— Говорит Дельфин! Объект № 248 прибыл на такси номер такой-то к учебному корпусу МГУ на углу проспекта Вернадского.
— Дельфин, возвращайтесь на базу! Сокол! Сокол! Прием! Принять наблюдение за объектом № 248 в помещениях 2-го корпуса гуманитарных факультетов МГУ!
— Сокол сообщение принял! Веду наблюдение за объектом № 248. Тем временем Павлов, даже не подозревая о том, что является объектом наружного наблюдения, отпустил такси, вошел в стеклянную дверь учебного корпуса, прошел мимо клюющего носом вахтера и, вслед за пожилым преподавателем в очках с толстыми линзами, заскочил в лифт. Преподаватель, окинув его строгим взглядом, неожиданно спросил: «Что, Павлов, второе высшее образование решил получить? На какой факультет собрался: философский или филологический? „Hingehen und gucken“ (Иди и смотри — нем.) тебя уже не устраивает?» Его явно с кем-то спутали, но он не стал этого оспаривать, и из вежливости сказал незнакомому преподавателю, что просто зашел повидаться со своим другом.

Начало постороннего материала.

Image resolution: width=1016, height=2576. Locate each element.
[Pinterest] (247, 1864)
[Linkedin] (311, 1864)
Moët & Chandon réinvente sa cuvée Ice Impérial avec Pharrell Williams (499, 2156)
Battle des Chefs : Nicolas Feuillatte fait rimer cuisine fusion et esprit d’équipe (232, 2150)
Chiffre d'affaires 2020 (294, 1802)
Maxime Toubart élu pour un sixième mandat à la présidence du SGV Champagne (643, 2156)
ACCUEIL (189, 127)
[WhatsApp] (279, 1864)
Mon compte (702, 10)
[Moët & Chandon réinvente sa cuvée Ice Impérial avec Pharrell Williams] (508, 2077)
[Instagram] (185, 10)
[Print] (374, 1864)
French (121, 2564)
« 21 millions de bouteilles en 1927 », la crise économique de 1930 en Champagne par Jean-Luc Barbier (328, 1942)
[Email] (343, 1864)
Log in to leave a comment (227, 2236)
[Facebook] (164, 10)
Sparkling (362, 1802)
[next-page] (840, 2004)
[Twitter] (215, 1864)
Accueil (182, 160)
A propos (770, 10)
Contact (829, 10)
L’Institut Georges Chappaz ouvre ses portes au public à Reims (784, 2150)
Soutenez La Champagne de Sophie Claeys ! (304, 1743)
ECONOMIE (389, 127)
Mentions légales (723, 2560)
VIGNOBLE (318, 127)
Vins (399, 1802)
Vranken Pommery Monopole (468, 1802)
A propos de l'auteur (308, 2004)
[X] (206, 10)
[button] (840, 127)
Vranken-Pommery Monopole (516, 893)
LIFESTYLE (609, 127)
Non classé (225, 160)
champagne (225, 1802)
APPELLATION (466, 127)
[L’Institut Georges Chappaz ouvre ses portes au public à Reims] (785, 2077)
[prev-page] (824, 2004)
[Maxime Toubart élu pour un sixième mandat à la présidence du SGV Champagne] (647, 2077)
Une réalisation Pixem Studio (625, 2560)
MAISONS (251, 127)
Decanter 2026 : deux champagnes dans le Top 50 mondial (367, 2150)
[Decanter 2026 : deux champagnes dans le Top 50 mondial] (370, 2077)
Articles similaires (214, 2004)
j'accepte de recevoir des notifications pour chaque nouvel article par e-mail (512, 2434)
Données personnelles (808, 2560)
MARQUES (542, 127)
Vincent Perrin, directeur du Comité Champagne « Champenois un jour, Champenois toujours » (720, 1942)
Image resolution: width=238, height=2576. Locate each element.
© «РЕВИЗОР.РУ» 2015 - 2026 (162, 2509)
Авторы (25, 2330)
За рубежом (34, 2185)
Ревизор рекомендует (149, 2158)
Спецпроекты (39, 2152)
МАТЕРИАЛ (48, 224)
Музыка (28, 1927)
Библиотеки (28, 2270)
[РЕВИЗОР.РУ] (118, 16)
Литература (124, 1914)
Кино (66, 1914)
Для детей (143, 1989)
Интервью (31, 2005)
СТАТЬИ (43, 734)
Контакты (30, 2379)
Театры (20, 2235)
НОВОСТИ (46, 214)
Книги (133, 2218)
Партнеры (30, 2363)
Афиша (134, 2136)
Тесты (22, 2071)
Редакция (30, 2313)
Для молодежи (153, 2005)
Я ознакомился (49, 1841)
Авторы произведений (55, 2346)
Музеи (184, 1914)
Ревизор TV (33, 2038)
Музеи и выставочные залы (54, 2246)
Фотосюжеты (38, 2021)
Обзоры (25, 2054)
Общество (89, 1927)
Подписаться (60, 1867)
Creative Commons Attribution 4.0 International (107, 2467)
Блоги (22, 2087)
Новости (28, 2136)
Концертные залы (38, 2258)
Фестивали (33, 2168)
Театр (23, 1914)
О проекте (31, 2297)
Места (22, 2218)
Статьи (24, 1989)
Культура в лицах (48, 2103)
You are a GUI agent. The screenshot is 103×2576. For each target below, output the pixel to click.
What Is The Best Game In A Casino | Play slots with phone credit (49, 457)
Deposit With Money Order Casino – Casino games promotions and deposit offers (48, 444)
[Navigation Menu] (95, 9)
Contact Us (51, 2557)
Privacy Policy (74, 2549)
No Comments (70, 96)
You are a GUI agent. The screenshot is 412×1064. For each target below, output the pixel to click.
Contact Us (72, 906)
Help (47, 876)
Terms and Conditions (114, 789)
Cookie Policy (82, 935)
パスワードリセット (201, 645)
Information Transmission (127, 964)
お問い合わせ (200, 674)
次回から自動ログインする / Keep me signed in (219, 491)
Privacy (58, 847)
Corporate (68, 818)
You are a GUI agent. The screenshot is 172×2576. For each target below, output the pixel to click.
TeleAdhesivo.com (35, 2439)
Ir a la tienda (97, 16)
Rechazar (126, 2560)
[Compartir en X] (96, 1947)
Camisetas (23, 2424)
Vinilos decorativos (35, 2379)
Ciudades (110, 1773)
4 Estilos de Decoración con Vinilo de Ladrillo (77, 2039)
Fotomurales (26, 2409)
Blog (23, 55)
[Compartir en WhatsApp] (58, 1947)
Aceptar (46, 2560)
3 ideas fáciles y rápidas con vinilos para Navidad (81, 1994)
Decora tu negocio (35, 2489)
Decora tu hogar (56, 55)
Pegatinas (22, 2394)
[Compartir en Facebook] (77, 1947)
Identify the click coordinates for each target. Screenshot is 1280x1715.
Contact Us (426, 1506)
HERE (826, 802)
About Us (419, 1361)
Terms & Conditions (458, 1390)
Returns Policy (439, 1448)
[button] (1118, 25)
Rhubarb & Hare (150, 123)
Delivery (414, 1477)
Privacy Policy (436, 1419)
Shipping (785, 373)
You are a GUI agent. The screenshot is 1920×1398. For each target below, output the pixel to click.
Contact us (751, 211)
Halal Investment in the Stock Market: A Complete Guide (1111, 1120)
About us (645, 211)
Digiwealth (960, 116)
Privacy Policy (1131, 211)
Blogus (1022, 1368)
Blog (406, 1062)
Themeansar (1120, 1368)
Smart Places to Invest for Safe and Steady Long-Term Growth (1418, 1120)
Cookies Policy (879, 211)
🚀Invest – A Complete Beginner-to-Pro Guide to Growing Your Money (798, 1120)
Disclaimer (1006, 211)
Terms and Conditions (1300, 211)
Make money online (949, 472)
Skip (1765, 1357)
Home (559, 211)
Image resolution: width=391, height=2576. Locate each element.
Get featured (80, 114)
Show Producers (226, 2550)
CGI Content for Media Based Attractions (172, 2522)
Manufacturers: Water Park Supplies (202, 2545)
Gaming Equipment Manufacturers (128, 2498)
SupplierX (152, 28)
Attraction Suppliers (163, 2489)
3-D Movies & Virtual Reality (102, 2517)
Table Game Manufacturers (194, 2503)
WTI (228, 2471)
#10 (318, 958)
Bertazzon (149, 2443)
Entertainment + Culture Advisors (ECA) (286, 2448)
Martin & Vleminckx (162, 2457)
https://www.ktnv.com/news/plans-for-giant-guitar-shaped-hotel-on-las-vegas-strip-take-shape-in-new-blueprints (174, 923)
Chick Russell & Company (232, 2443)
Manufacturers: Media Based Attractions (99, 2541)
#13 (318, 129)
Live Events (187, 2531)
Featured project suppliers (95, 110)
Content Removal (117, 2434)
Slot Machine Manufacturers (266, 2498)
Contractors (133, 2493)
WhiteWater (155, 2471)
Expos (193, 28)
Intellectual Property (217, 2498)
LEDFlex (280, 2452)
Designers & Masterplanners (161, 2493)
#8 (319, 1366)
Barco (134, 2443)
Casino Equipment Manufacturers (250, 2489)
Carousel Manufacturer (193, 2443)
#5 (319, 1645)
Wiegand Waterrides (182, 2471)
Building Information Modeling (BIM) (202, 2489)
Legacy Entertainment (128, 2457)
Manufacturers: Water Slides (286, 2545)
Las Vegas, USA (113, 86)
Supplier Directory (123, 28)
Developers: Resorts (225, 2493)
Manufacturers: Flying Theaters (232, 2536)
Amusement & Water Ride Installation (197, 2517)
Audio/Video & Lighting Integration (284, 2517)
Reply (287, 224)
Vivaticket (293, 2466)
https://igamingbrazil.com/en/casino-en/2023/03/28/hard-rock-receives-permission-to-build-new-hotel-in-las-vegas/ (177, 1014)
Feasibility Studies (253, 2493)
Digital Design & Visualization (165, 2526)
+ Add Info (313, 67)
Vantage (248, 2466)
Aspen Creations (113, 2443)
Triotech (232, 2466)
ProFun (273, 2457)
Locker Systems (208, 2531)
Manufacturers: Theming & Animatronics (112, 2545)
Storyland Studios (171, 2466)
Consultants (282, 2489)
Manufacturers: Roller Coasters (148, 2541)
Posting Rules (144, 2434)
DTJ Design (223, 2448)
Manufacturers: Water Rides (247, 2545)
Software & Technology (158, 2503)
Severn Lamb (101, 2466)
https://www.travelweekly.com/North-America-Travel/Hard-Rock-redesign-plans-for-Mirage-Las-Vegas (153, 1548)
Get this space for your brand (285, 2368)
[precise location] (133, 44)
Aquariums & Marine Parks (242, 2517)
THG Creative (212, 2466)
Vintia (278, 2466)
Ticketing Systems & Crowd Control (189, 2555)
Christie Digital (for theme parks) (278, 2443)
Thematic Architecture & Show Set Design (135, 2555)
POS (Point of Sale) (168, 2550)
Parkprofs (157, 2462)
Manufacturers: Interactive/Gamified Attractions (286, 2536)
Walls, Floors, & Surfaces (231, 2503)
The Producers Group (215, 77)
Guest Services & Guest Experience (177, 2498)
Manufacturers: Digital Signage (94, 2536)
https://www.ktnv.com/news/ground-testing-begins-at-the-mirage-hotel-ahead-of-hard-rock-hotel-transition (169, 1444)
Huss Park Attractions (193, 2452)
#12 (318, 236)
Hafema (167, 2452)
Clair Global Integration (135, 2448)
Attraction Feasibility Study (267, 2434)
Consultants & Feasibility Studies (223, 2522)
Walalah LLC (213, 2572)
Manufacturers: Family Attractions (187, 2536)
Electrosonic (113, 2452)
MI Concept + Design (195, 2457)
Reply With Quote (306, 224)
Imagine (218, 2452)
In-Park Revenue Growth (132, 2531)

На 4-м этаже возле деканата исторического факультета он нашел расписание занятий студентов 1-го курса вечернего отделения и номер аудитории, в которой в это время шли занятия по археологии. В аудитории, где проводил семинар его друг Терехов, оказалось два входа-выхода: один у кафедры, другой — у последнего ряда столов.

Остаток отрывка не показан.